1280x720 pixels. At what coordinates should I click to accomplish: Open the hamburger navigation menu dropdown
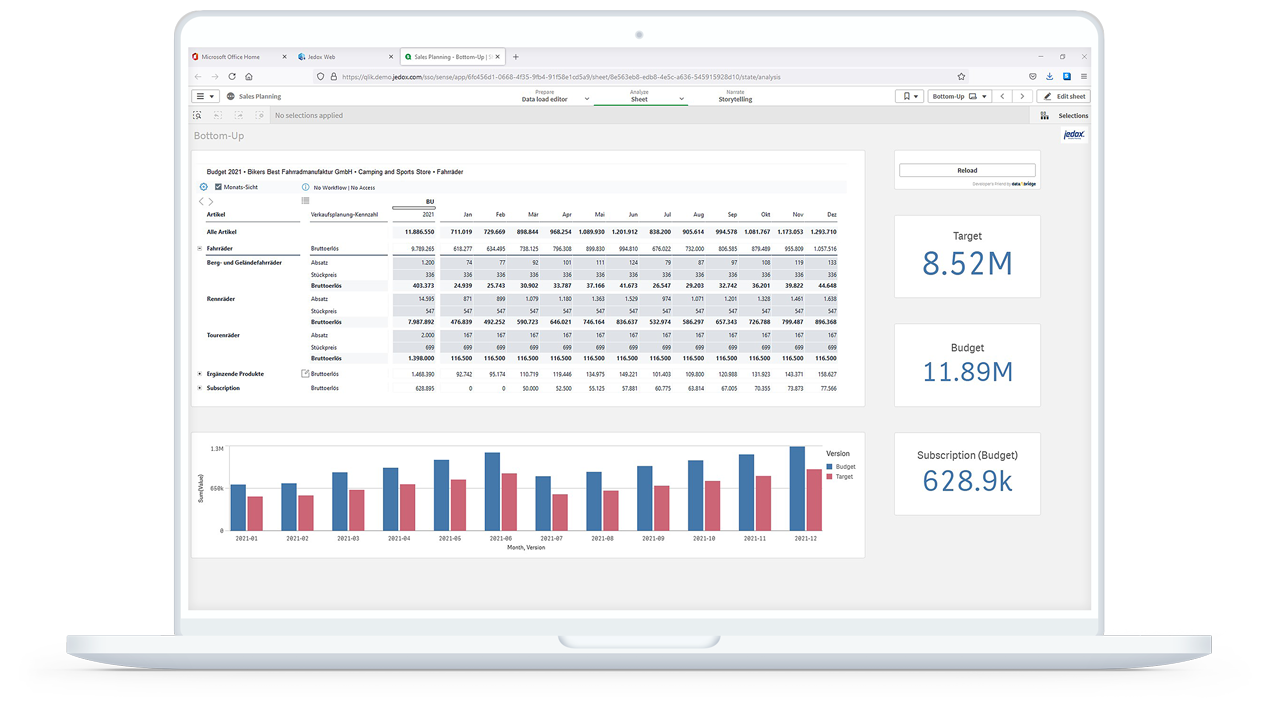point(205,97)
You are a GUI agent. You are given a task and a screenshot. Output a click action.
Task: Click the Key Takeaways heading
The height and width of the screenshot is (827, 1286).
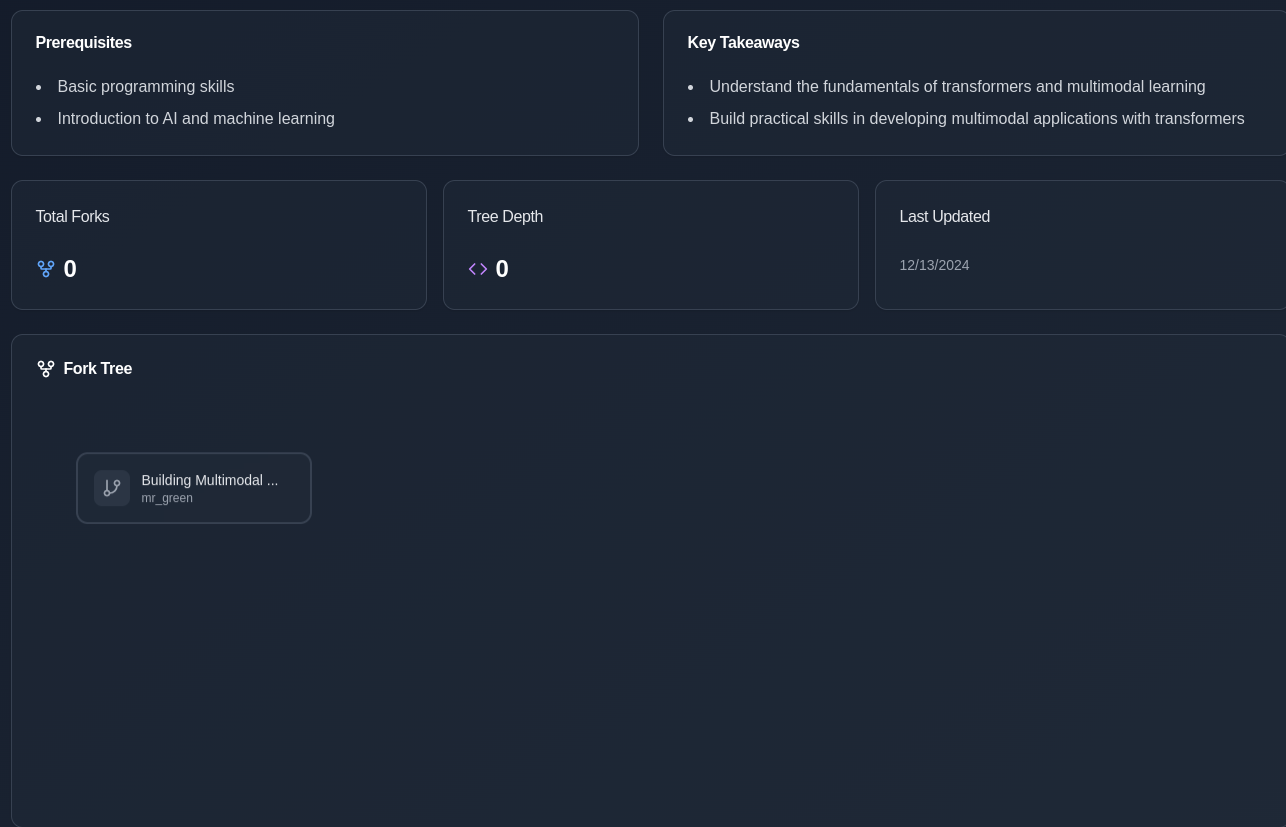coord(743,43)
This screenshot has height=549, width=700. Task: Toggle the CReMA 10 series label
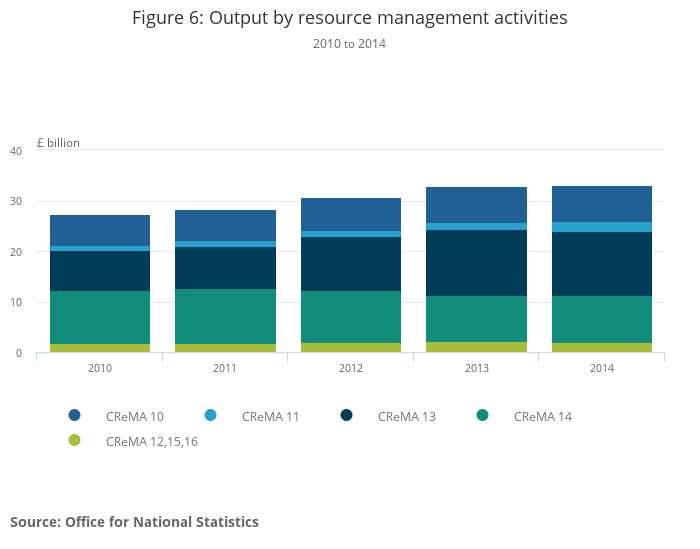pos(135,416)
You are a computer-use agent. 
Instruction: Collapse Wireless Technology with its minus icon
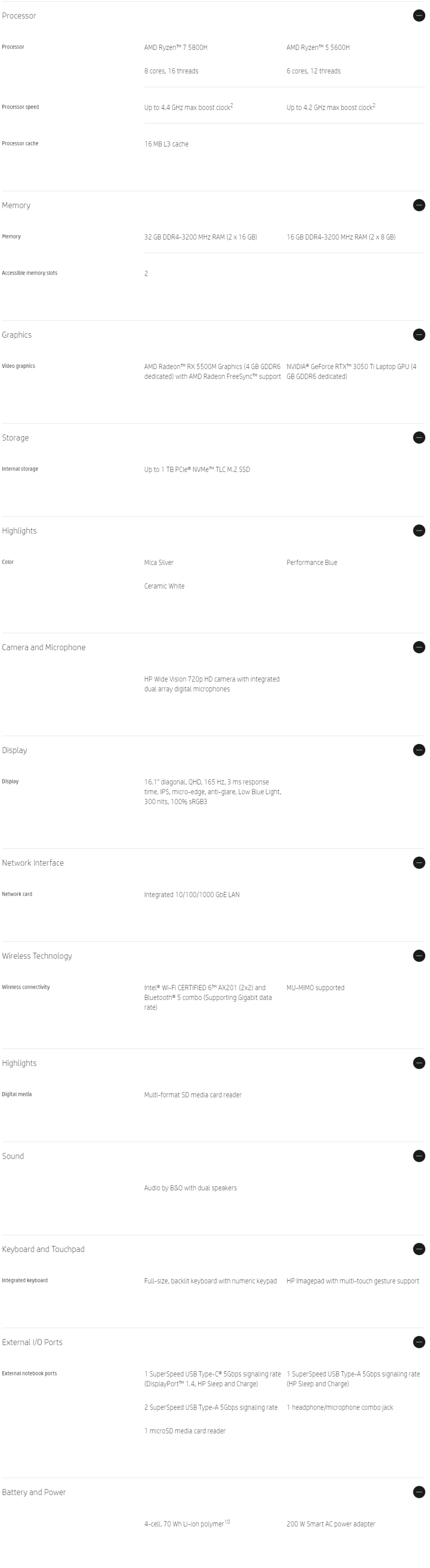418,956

◆ Exercise brief
Would you please restate the records word for word, excluding any images?

◆ Output for this exercise
1280x720 pixels. At what coordinates should I click to accomplish: Open the hamburger navigation menu dropdown
point(205,97)
You are a GUI agent. You are given a task and a screenshot. Output a click action.
Task: Click the Key Takeaways heading
The height and width of the screenshot is (827, 1286).
coord(743,43)
This screenshot has height=549, width=700. Task: Toggle the CReMA 10 series label
pos(135,416)
You are a computer-use agent. 
Instruction: Collapse Wireless Technology with its minus icon
418,956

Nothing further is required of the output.